◆ **DIRECTIONS FOR THIS TASK**
Bring together all lines from the listing below that contain the string "питань".

________________________

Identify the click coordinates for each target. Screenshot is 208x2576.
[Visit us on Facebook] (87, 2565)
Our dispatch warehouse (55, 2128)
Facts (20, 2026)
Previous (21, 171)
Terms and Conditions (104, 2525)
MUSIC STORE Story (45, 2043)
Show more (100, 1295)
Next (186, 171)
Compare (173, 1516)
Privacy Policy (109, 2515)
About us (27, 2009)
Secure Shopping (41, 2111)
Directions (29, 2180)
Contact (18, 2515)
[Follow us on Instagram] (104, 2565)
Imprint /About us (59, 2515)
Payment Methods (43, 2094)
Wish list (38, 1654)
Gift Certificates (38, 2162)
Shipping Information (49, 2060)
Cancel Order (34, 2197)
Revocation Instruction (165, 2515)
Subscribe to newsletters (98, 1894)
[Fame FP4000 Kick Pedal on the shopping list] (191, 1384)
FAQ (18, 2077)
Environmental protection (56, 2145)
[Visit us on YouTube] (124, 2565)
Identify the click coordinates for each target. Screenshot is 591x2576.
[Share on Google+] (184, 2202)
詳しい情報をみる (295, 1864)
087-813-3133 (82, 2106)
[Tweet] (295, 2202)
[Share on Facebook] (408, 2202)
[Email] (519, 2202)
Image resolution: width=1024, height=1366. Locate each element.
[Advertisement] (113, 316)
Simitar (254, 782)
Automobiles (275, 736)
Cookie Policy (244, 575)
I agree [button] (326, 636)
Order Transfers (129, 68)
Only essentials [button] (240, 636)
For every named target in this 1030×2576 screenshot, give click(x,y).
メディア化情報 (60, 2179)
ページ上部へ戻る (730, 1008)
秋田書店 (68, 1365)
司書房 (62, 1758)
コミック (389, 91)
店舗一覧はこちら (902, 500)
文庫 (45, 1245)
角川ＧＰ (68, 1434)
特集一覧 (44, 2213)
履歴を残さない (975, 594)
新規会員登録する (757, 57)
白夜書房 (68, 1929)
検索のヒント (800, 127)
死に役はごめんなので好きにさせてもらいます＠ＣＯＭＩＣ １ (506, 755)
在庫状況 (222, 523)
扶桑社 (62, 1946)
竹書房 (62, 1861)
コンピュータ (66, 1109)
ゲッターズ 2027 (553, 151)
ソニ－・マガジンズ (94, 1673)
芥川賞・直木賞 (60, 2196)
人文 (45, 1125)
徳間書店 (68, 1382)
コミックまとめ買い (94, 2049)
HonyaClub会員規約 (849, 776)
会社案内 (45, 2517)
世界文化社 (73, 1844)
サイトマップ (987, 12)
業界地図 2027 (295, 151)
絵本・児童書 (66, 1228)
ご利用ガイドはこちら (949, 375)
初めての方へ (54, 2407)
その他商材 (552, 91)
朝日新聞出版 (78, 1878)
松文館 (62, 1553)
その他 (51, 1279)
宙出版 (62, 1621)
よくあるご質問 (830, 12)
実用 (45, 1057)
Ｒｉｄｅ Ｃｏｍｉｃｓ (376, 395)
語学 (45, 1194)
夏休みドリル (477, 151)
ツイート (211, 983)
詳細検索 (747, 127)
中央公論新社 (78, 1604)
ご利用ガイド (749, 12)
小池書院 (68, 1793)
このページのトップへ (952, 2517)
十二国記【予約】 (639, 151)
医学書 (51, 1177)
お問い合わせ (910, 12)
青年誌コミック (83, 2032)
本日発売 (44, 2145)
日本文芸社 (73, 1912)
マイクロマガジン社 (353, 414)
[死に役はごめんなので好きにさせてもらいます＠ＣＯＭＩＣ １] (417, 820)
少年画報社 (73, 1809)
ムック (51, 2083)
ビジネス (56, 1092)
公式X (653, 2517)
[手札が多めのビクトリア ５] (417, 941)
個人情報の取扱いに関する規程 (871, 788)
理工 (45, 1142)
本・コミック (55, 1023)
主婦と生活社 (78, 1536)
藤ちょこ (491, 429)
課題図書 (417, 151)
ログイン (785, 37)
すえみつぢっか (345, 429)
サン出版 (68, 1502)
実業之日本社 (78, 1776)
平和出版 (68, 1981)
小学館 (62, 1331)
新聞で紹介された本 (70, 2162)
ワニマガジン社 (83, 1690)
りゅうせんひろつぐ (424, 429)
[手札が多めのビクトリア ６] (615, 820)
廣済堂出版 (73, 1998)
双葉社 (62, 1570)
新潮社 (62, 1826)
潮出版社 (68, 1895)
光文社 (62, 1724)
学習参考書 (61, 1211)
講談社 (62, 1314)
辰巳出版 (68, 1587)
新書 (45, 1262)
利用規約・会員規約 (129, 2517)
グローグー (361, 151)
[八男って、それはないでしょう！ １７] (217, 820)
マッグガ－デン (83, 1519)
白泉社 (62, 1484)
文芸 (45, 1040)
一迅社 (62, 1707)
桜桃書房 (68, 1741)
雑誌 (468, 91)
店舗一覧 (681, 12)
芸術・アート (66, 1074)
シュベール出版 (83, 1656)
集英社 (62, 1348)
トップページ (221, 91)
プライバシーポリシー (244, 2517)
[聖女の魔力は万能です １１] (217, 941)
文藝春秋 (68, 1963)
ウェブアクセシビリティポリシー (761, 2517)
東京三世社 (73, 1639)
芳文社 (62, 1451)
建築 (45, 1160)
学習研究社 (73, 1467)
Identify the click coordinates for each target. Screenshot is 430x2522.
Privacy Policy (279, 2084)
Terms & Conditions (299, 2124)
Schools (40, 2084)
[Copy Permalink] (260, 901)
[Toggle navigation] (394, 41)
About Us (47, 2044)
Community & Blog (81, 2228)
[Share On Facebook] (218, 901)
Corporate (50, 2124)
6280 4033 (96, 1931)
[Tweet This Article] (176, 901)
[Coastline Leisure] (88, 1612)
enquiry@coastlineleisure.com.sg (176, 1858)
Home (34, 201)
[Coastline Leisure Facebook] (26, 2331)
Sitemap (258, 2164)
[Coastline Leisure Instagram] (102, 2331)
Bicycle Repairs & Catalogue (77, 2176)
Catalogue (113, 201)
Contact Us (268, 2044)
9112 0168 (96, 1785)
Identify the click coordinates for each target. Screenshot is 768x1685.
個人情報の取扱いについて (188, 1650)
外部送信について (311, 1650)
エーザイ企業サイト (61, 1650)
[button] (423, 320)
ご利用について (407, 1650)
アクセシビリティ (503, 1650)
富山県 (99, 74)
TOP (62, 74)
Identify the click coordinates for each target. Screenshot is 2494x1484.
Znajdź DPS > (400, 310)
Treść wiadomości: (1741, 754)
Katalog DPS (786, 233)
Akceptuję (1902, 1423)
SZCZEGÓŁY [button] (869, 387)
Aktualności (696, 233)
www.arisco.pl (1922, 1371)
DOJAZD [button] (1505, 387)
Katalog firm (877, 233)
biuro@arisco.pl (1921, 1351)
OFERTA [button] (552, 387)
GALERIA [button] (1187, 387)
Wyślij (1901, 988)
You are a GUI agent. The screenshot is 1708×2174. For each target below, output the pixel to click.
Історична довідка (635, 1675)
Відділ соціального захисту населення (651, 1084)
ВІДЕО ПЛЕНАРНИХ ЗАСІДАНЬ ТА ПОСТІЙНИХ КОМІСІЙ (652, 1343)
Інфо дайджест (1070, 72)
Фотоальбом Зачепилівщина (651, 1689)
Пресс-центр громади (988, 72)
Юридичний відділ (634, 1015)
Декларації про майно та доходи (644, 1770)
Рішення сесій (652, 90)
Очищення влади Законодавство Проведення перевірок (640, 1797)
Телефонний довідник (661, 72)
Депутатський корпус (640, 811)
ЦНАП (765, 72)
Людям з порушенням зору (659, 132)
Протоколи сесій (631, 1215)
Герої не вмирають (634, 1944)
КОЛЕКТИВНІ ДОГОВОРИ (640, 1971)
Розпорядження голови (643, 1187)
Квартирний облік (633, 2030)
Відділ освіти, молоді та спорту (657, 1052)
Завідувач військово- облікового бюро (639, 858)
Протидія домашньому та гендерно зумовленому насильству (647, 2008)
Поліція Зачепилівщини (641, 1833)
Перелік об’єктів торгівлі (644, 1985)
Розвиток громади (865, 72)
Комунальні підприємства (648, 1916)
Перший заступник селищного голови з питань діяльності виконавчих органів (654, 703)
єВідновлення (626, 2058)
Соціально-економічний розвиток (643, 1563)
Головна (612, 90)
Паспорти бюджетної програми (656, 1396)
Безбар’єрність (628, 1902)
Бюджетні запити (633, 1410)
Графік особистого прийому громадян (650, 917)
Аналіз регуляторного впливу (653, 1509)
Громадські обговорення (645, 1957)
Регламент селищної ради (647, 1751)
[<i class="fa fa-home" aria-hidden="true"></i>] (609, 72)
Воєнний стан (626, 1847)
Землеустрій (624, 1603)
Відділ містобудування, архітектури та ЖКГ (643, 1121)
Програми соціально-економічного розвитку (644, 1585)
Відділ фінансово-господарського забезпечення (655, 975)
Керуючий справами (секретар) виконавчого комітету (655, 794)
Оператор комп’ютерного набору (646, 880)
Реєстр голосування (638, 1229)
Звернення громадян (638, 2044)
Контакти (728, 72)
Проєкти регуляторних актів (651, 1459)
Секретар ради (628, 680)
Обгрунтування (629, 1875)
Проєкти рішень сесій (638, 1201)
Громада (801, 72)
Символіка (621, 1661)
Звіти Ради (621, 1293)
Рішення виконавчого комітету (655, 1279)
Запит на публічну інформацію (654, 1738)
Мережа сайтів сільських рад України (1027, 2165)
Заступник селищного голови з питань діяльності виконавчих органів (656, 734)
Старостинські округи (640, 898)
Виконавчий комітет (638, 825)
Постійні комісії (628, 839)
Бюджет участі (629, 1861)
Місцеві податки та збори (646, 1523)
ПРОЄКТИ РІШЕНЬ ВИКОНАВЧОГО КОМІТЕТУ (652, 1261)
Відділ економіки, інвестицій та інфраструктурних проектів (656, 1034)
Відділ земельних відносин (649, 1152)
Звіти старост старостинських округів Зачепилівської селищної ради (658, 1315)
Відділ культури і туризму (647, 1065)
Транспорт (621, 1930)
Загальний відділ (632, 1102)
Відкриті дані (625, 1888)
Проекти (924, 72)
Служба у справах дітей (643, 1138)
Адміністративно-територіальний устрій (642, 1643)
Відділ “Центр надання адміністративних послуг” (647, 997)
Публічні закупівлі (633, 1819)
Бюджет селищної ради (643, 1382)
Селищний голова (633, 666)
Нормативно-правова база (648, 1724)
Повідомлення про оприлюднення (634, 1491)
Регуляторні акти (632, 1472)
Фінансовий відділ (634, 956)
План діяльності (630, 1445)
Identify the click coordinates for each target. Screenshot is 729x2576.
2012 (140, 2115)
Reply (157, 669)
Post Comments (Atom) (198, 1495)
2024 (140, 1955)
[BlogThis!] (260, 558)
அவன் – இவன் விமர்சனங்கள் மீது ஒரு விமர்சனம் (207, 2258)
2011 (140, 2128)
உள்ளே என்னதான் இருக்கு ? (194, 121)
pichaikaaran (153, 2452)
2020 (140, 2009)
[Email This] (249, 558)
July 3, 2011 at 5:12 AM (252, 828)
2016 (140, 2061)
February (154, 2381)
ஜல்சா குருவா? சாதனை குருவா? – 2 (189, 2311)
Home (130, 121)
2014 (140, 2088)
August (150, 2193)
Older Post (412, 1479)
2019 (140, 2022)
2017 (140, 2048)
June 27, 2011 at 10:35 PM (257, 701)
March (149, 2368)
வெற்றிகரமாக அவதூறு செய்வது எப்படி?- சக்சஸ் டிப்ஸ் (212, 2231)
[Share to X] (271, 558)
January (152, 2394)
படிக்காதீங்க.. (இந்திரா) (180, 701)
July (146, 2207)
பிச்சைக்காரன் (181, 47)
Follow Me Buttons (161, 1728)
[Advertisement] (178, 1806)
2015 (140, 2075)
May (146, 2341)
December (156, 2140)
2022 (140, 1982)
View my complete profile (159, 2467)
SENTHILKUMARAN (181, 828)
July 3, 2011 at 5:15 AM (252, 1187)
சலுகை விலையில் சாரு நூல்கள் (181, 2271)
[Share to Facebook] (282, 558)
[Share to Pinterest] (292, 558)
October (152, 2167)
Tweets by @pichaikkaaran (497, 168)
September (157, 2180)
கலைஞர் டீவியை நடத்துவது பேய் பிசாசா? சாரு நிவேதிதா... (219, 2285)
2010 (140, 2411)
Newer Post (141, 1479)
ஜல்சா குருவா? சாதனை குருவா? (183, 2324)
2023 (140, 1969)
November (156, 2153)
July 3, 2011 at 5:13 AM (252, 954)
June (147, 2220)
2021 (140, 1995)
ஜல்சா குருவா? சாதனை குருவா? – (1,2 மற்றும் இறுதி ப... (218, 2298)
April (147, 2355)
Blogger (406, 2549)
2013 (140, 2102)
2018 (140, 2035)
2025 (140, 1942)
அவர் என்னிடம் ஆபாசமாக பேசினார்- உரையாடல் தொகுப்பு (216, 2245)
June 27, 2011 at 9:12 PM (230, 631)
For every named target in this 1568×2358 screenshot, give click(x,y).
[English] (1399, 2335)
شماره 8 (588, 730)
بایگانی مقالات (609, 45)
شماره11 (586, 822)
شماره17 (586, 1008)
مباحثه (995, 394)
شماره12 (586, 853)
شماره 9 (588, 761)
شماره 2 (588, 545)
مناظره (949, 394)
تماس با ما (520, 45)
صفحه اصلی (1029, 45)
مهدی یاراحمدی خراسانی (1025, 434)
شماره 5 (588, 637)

________________________

◆ **WRITTEN SOLUTION**
Перший заступник селищного голови з питань діяльності виконавчих органів (654, 703)
Заступник селищного голови з питань діяльності виконавчих органів (656, 734)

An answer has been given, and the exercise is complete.